To find the exact solutions to the equation \( f(x) = x^2 + 8x + 52 = 0 \) in the complex numbers, we can use the quadratic formula:
\[ x = \frac{-b \pm \sqrt{b^2 - 4ac}}{2a} \]
In this case, \( a = 1 \), \( b = 8 \), and \( c = 52 \).
First, we calculate the discriminant:
\[ b^2 - 4ac = 8^2 - 4 \cdot 1 \cdot 52 = 64 - 208 = -144 \]
Since the discriminant is negative, we will have complex solutions.
Now we can find the solutions using the quadratic formula:
\[ x = \frac{-8 \pm \sqrt{-144}}{2 \cdot 1} \]
We can simplify \( \sqrt{-144} \):
\[ \sqrt{-144} = \sqrt{144} \cdot i = 12i \]

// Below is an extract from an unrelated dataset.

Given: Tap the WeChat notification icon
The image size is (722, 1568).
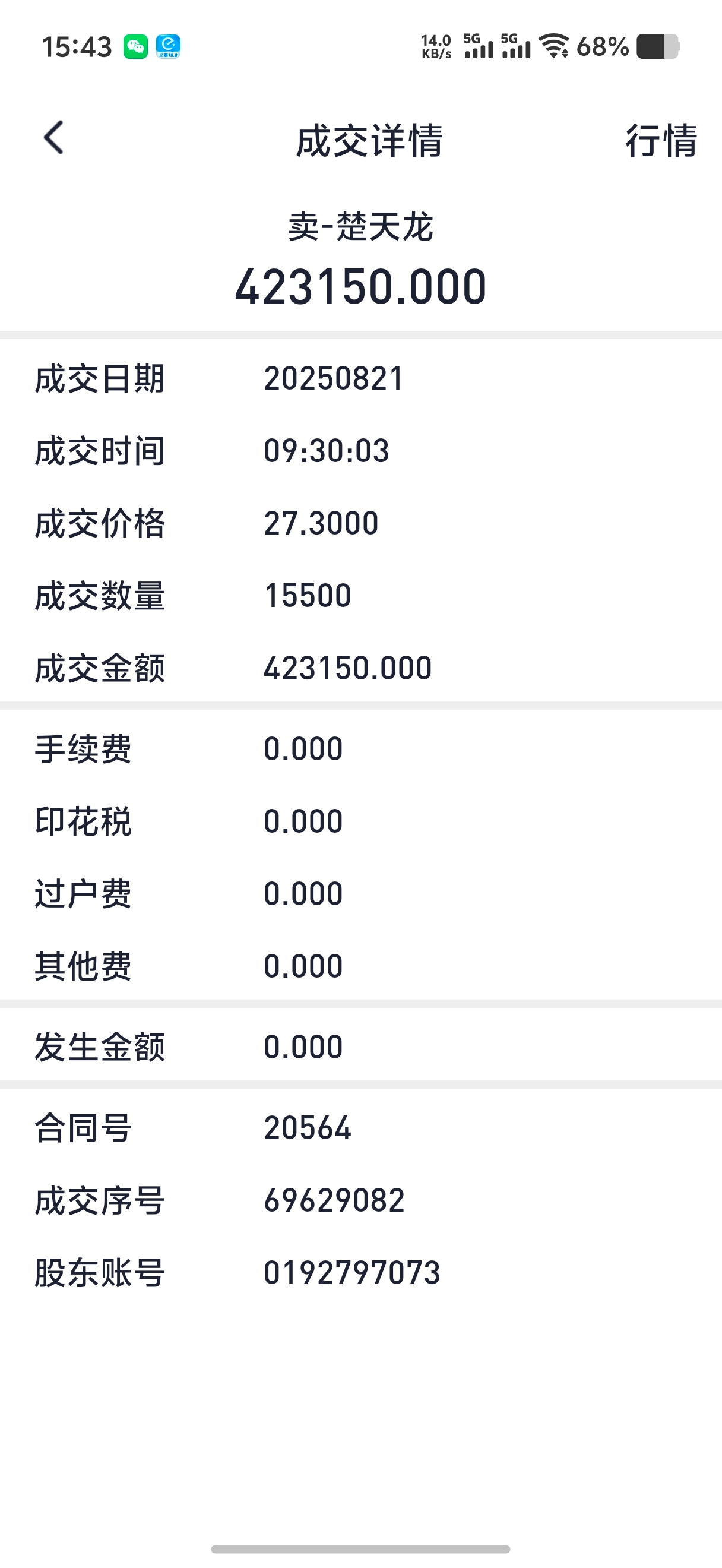Looking at the screenshot, I should [x=135, y=46].
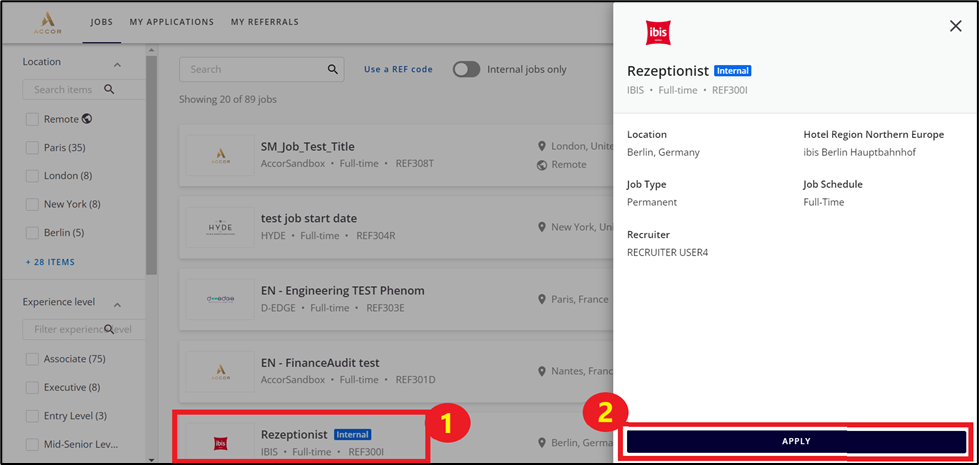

Now substituting back into the quadratic formula:
\[ x = \frac{-8 \pm 12i}{2} \]
Breaking this down, we can simplify:
\[ x = \frac{-8}{2} \pm \frac{12i}{2} = -4 \pm 6i \]
Thus, the exact solutions are:
\[ x = -4 + 6i, \quad x = -4 - 6i \]
So, the solutions are:
\[ \boxed{-4 + 6i, -4 - 6i} \]
Part 2: Confirm that the solutions are not real
To show that the graph of \( y = f(x) \) does not cross the x-axis, we can analyze the quadratic function \( f(x) = x^2 + 8x + 52 \).
-
Finding the vertex: The vertex form can help us locate the minimum point of the quadratic function, given that the coefficient of \( x^2 \) is positive.
The x-coordinate of the vertex is given by:
\[ x = -\frac{b}{2a} = -\frac{8}{2 \cdot 1} = -4 \]
Now, we can find the corresponding y-coordinate by substituting \( x = -4 \) into the function:
\[ f(-4) = (-4)^2 + 8(-4) + 52 = 16 - 32 + 52 = 36 \]
-
Conclusion: The vertex of the parabola is at the point \( (-4, 36) \), which is above the x-axis. Since the parabola opens upwards and the vertex is above the x-axis, the graph does not cross the x-axis. Therefore, there are no real solutions, confirming that the solutions we found are indeed complex.
Thus, we conclusively show that the graph of \( y = f(x) \) does not cross the x-axis.